◆ SOURCE EXCERPT ◆
Monday, March 26, 2007

I see the standpoint of immanence as intrinsically secular

Why not be more ambitious... Organize, get things out there in the public sphere, publish outside of academic journals like Zizek or Dawkins or others. Begin to build a very vocal collective movement. Lobby heavily for legislation that outlaws homeschooling and forms of public organization that allow for isolation of religious communities from the rest of the symbolic space. The aim shouldn't be to convert or change those who are already deeply attached to fundamentalist, extremist, religious movements, but to rally those on the fence, the children of fundamentalist believers, and to create a sort of symbolic or common sense that increasingly marginalizes these groups such that eventually their positions come to seem absurd in the public eye in a way that they aren't even entertained (in much the same way that no one debates whether the world is round today). By this I don't mean academic voices, but voices that are out there very visibly in the public eye. Whatever else one might think about their work, this is beginning to change a little bit with folk like Dawkin's, etc. So much of any change, I think, is simply getting it on the table of public discourse.

◆ RAW DATA ◆
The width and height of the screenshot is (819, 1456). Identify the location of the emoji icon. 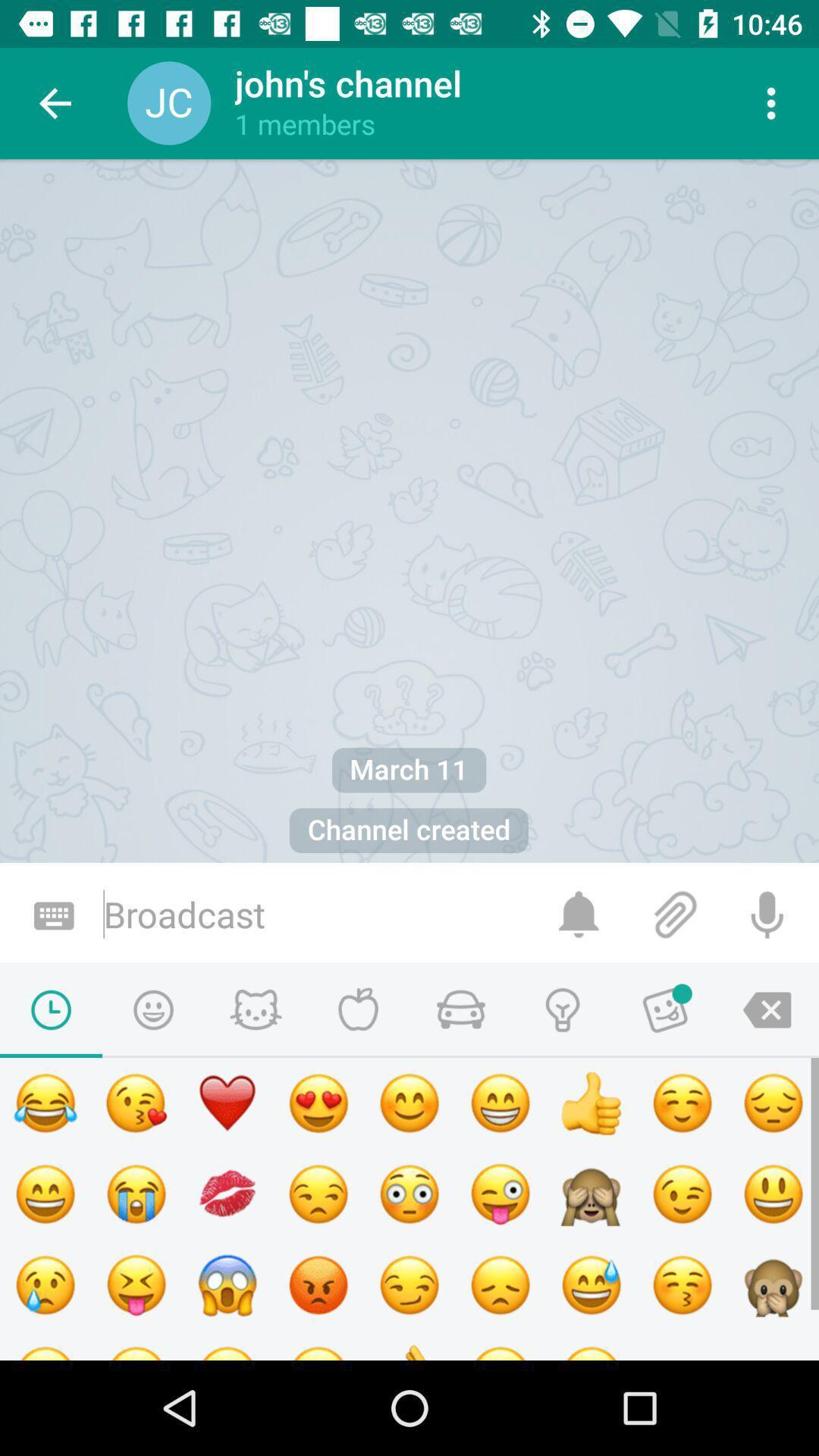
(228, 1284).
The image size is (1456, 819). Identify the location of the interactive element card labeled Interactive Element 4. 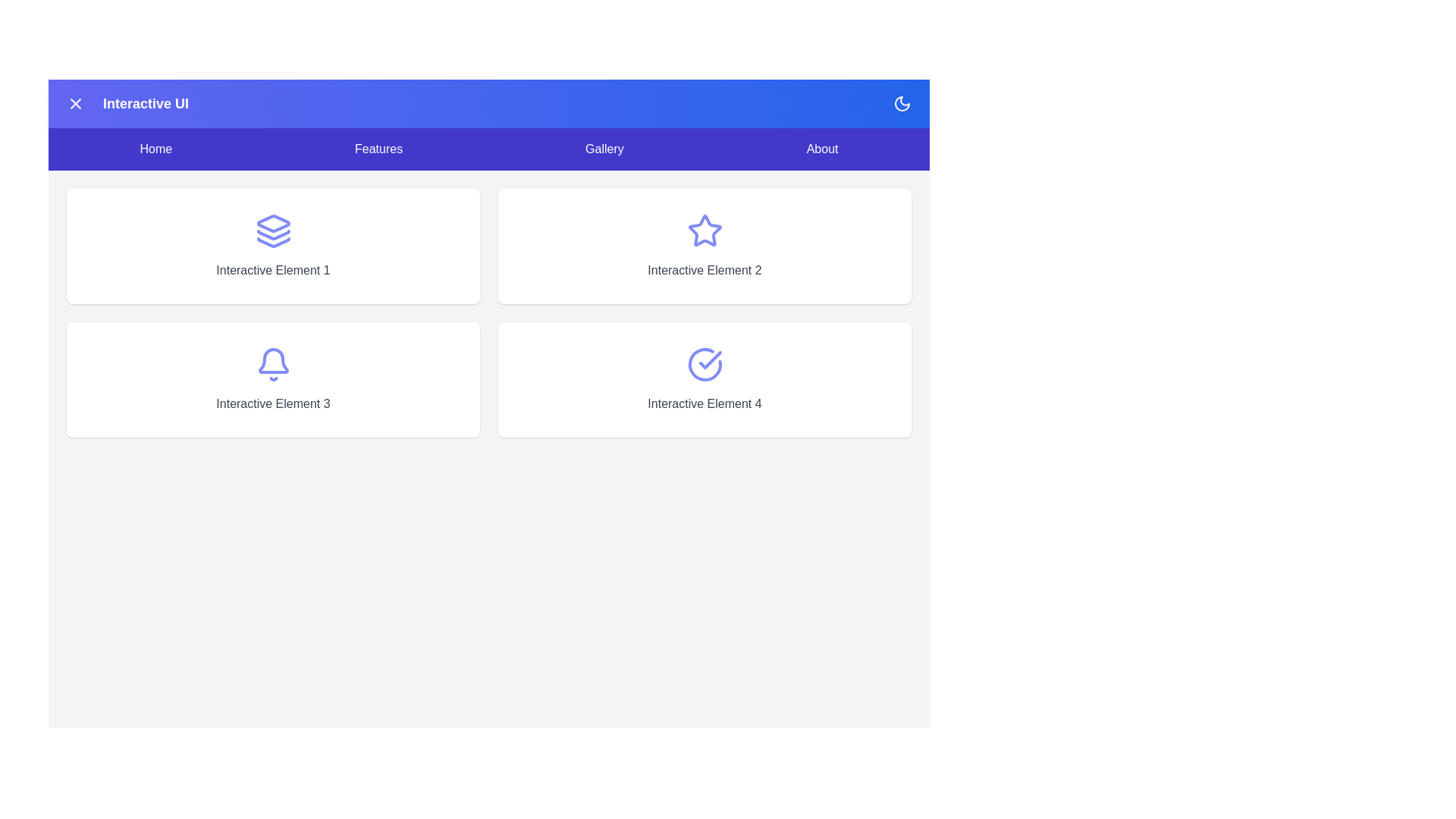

◆ OBJECTIVE ◆
In the blog post on immanence and secularism, what kind of legislation does the writer suggest lobbying for?

◆ COMPLETE RESPONSE ◆
Legislation that outlaws homeschooling and forms of public organization that allow religious communities to be isolated from the rest of the symbolic space.